Kelas S3 : Lahan mempunyai faktor pembatas yang berat,
dan faktor pembatas ini akan sangat berpengaruh terhadap
produktivitasnya, memerlukan tambahan masukan yang lebih
banyak daripada lahan yang tergolong S2. Untuk mengatasi faktor
pembatas pada S3 memerlukan modal tinggi, sehingga perlu adanya
bantuan atau campur tangan (intervensi) pemerintah atau pihak
swasta.
Kelas N Lahan yang karena mempunyai faktor pembatas yang
sangat berat dan/atau sulit diatasi.
Subkelas adalah keadaan tingkatan dalam kelas kesesuaian lahan. Kelas
kesesuaian lahan dibedakan menjadi subkelas berdasarkan kualitas dan
karakteristik lahan (sifat-sifat tanah dan lingkungan fisik lainnya) yang menjadi
faktor pembatas terberat, misal Subkelas S3rc, sesuai marginal dengan pembatas
kondisi perakaran (rc=rooting condition).
Unit adalah keadaan tingkatan dalam subkelas kesesuaian lahan, yang
didasarkan pada sifat tambahan yang berpengaruh dalam pengelolaannya.

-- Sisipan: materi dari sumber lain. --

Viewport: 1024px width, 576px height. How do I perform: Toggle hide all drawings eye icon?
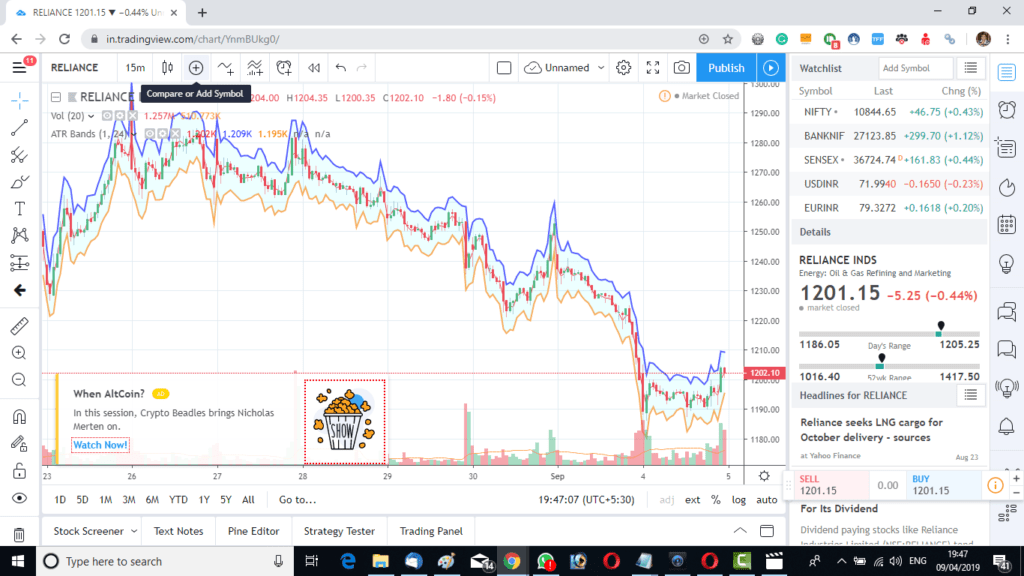pyautogui.click(x=19, y=498)
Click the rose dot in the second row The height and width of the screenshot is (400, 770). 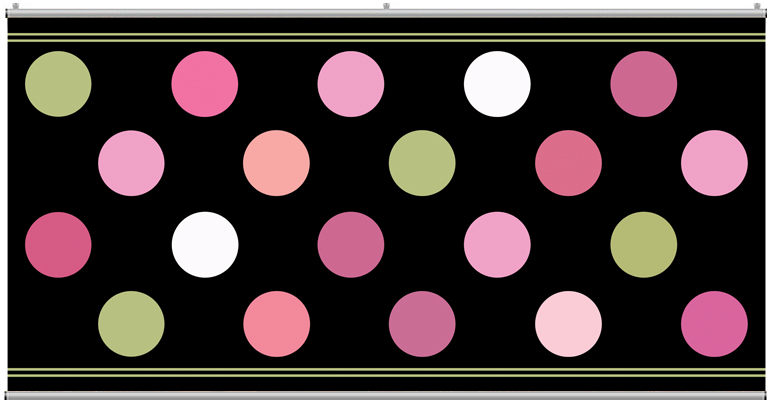(x=568, y=163)
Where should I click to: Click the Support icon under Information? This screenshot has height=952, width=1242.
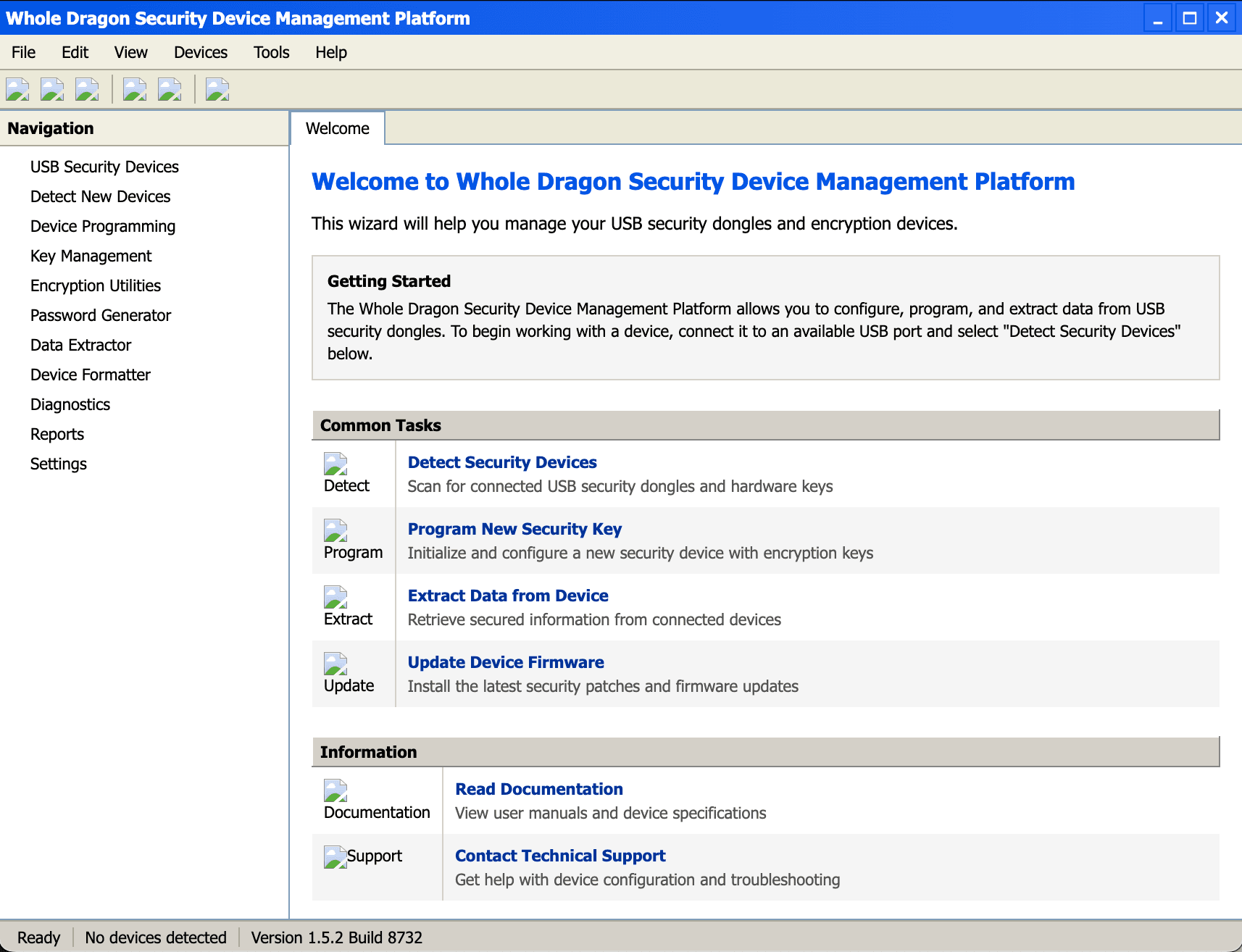pos(335,857)
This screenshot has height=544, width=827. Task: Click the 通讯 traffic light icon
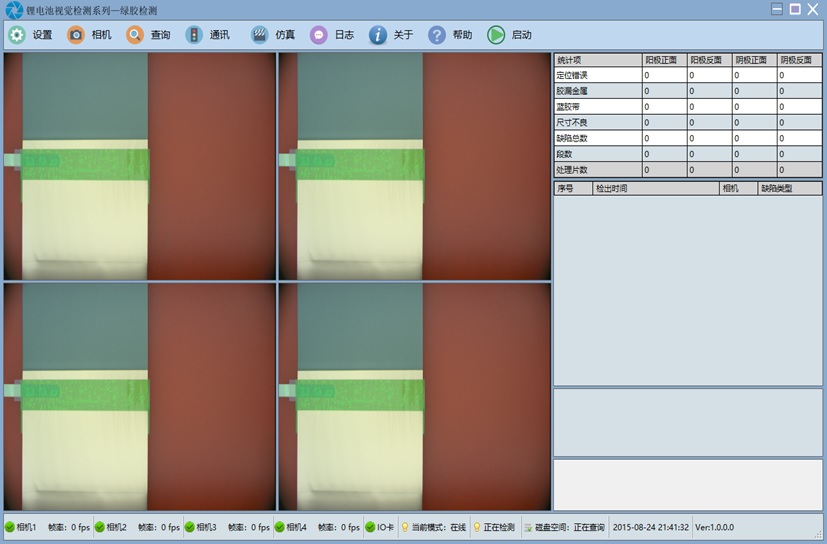pos(194,35)
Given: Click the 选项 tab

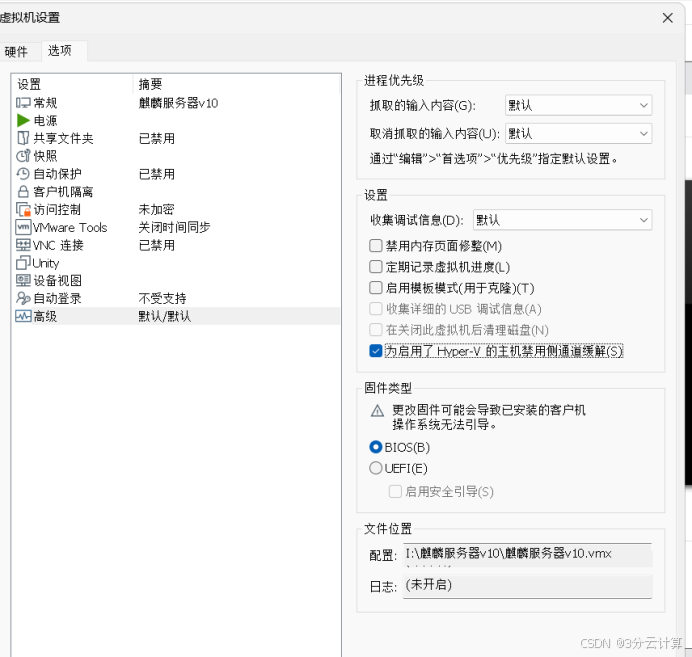Looking at the screenshot, I should 60,51.
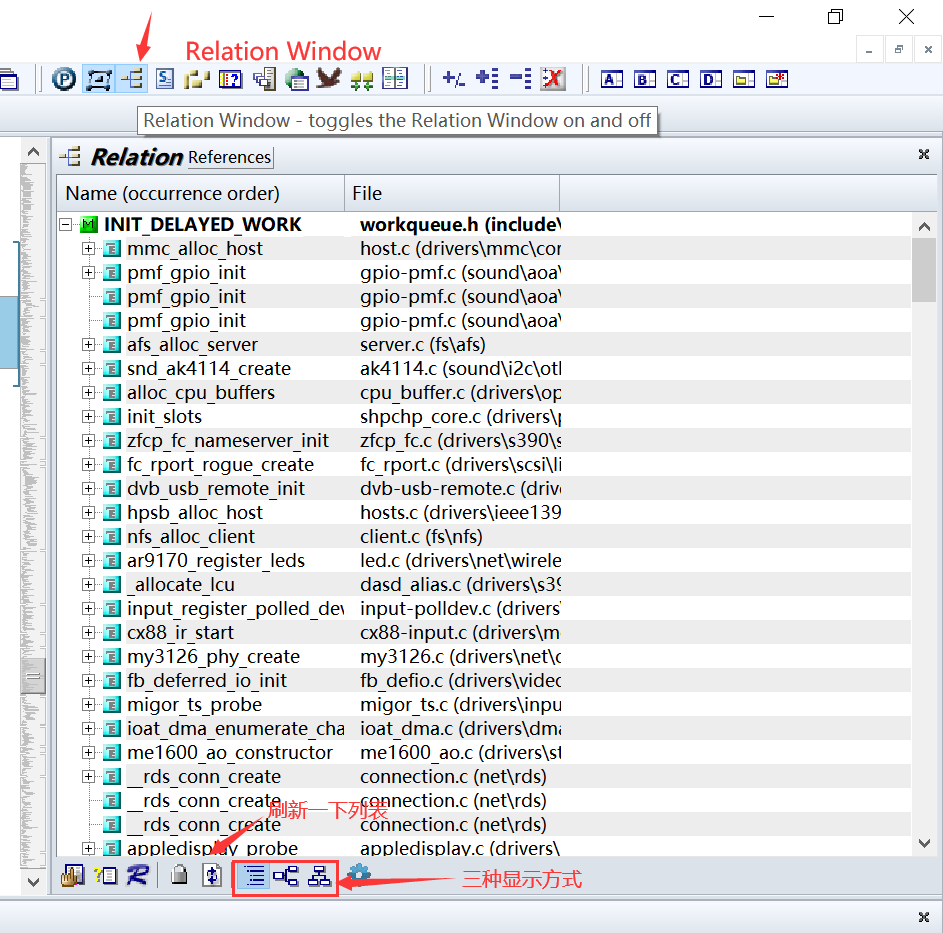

Contoh kelas S3rc1 dan S3rc2, keduanya mempunyai kelas dan subkelas yang
sama dengan faktor penghambat sama yaitu kondisi perakaran terutama faktor
kedalaman efektif tanah, yang dibedakan ke dalam unit 1 dan unit 2. Unit 1
kedalaman efektif sedang (50-75 cm), dan Unit 2 kedalaman efektif dangkal (<50
cm). Dalam praktek evaluasi lahan, kesesuaian lahan pada kategori unit ini
jarang digunakan.
Berbagai sistem evaluasi lahan dilakukan dengan menggunakan pendekatan
yang berbeda seperti sistem perkalian parameter, sistem penjumlahan parameter
dan sistem pencocokan (matching) antara kualitas lahan dan karakteristik lahan
dengan persyaratan tumbuh tanaman.
Sangat sesuai
Cukup sesuai
Sesuai marginal
tidak sesuai
1.2. Pendekatan dalam evaluasi lahan
Sistem evaluasi lahan yang digunakan di Balai Besar Penelitian dan Pengembangan Sumberdaya Lahan Pertanian (dulu bernama Pusat Penelitian dan Pengembangan Tanah dan Agroklimat), Bogor adalah Automated Land Evaluation System atau ALES (Rossiter dan Van Wambeke, 1997). ALES merupakan suatu perangkat lunak yang dapat diisi dengan batasan sifat tanah yang dikehendaki tanaman dan dapat dimodifikasi sesuai dengan kemajuan ilmu pengetahuan tentang evaluasi lahan. ALES mencocokkan antara kualitas dan sifat-sifat lahan (Land Qualities/Land Characteristics) dengan kriteria kelas kesesuaian lahan berdasarkan persyaratan tumbuh tanaman. Kriteria yang digunakan dewasa ini adalah seperti yang diuraikan dalam “Petunjuk Teknis Evaluasi Lahan untuk Komoditas Pertanian” (Djaenudin et al., 2003) dengan beberapa modifikasi disesuaikan dengan kondisi setempat atau referensi lainnya, dan dirancang untuk keperluan pemetaan tanah tingkat semi detil
(skala peta 1:50.000). Untuk evaluasi lahan pada skala 1:100.000-1:250.000 dapat mengacu pada Petunjuk Teknis Evaluasi Lahan Tingkat Tinjau (skala 1:250.000) (Puslittanak, 1997).